George Lucas recently announced that screen trailers of the upcoming Star Wars: Episode II — Attack of the Clones will premier along with Pixar Animation’s Monsters, Inc. tomorrow.
“I have great respect for Pixar and deep admiration for John Lasseter and his team,” said Lucas. “I’m thrilled to be able to show audiences their first glimpse of Episode II with Monsters, Inc.”
The arrangement was made without going through the films’ respective distributors, Fox and Disney, who fear this will be the start of a veritable orgy of trailer favor-swapping and breakdown of studio control.

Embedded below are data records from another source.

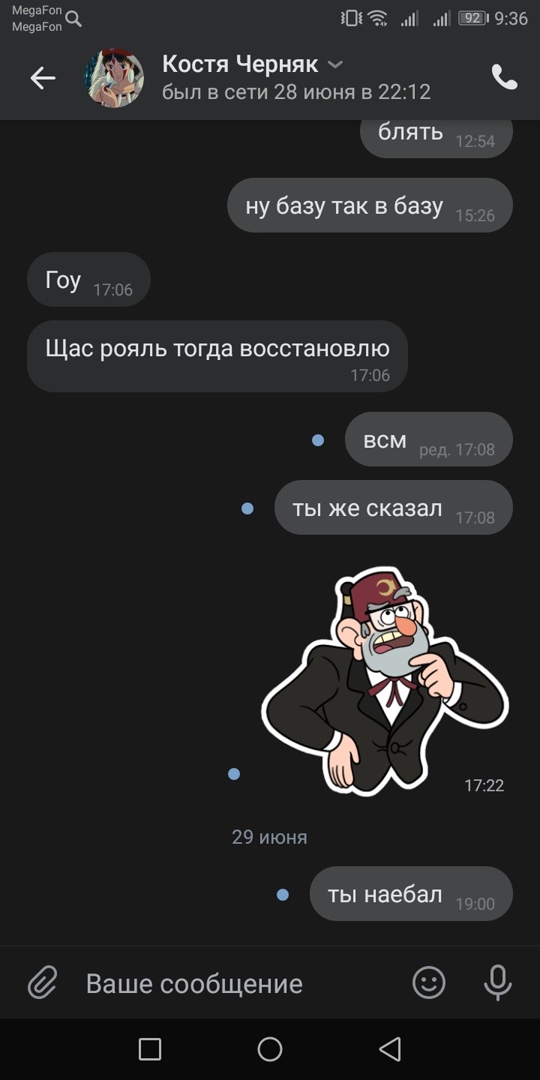Tap the microphone voice message icon
This screenshot has height=1080, width=540.
point(497,982)
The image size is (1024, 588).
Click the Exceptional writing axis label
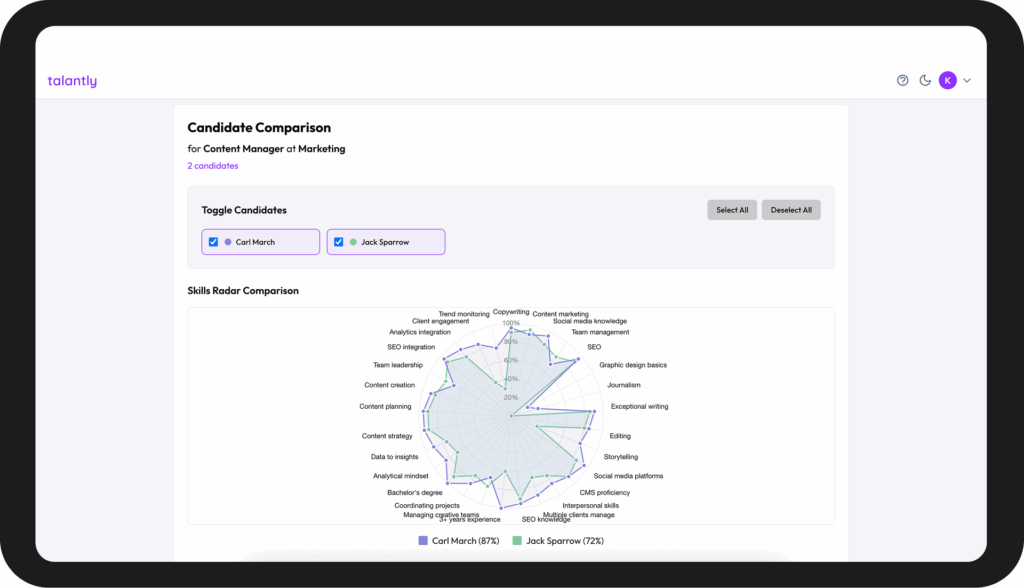639,407
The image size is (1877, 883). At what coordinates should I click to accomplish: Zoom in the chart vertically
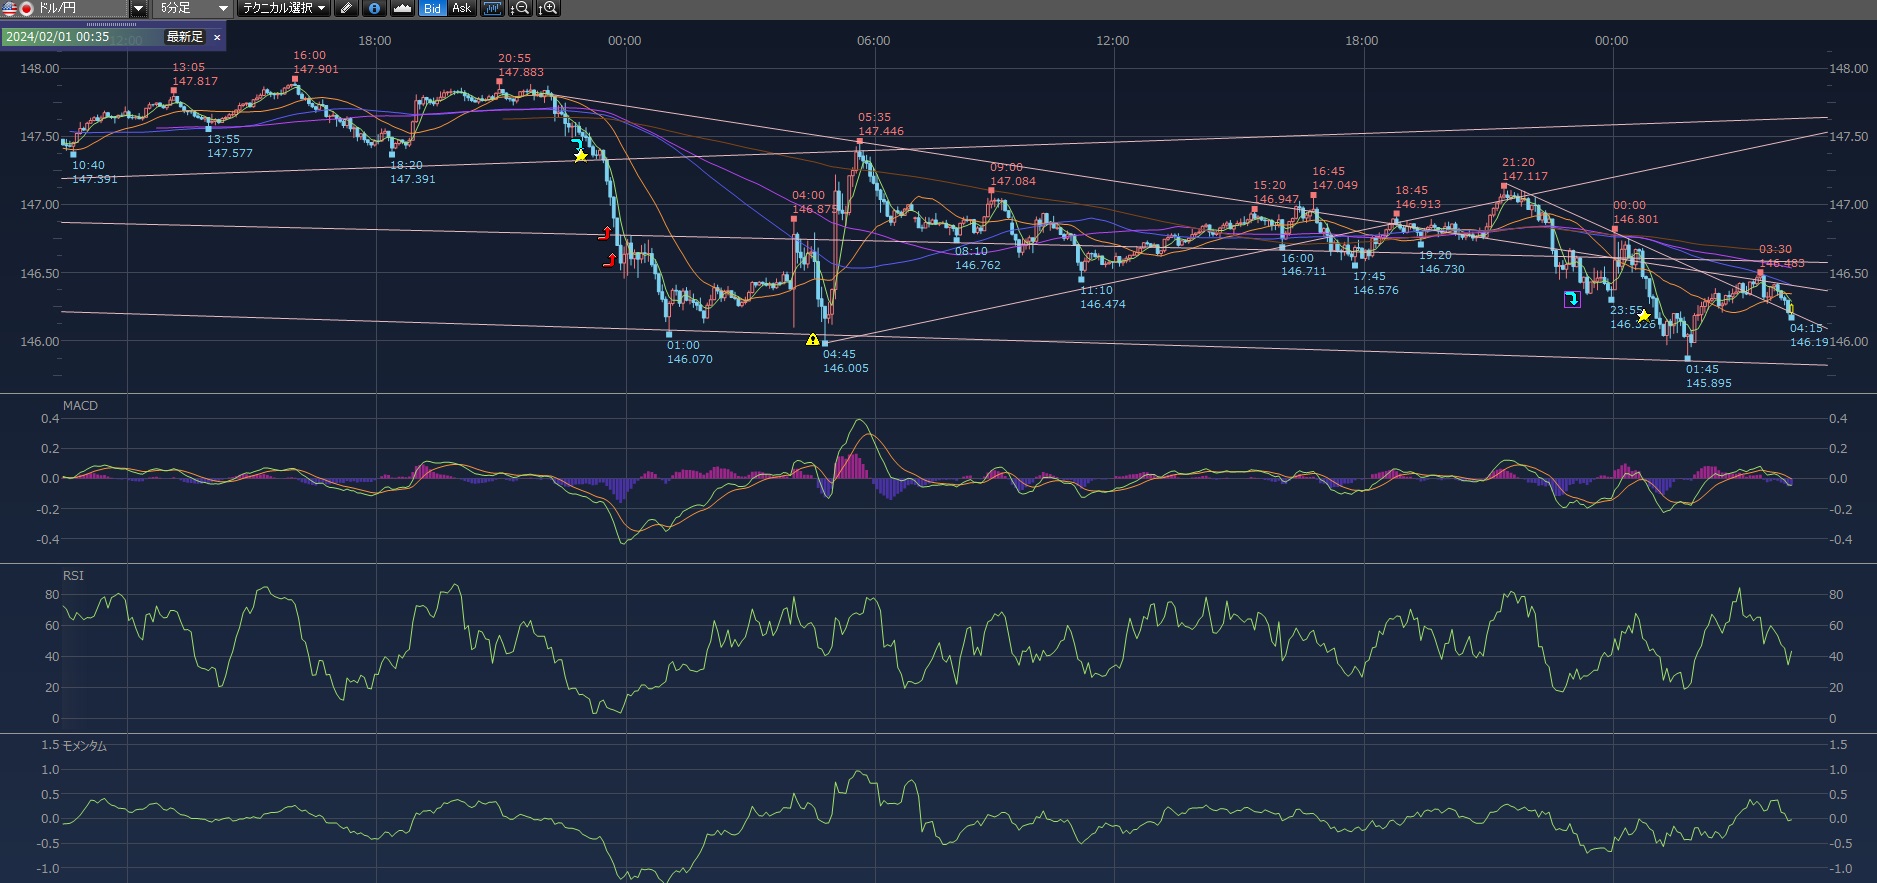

Disney is also concerned that the addition of the trailer will dillute Monsters, Inc.’s impact: the humor of a name like Attack of the Clones offers too much competition.
Britney Gets Dirty
Britney Spears is under fire from parents offended by the content of Spears’ upcoming record; songs on the self-titled album contain words like “hell” and “damn.” Spears responded to the criticism in a recent interview by saying that if parents don’t want their kids to hear those words, they shouldn’t buy the album.
“It’s not my intention to leave my young fans. I just want an older generation to pick up on it as well,” she responded. “I couldn’t do … ‘Baby One More Time’ number three. I had to change it up and pray people think that’s cool.”
Spears added that she’s not interested in being a role model, saying “I trip and I burp and I fart, like everybody else.” The difference is that there’s a legion of skanky fans waiting to buy her farts on eBay.
So parents are more concerned with dirty words than Spears gyrating on-stage in skimpy clothing singing lyrics like “I’m a Slave 4 U?”
We’re All Perverts
Child pornography laws are generally considered to be a good thing, but the Supreme Court is wondering if current laws are too broad. In their current incarnation, anyone who’s viewed movies like Traffic and Titanic may be considered sex offenders.
A 1996 law that made it a crime to sell or possess “any visual depiction” that “appears” to show “simulated” sex involving actors who may be minors was the topic of contention this Tuesday.
Justice Sandra Day O’Connor said that the Oscar-winning film Traffic could fall under the law’s broad definition of illegal pornography. One scene portrays a teenage girl having sex with a drug dealer.
Movie-makers are not in danger, O’Connor noted, as long as they can show that their actors are at least 18. But there is no similar defense for those who buy or rent such films.
“What great works of Western art would be taken away from us,” Justice Antonin Scalia quipped during Tuesday’s hearings, “if we were unable to show minors copulating?” Justice John Paul Stevens interrupted to cite Shakespeare’s Romeo and Juliet.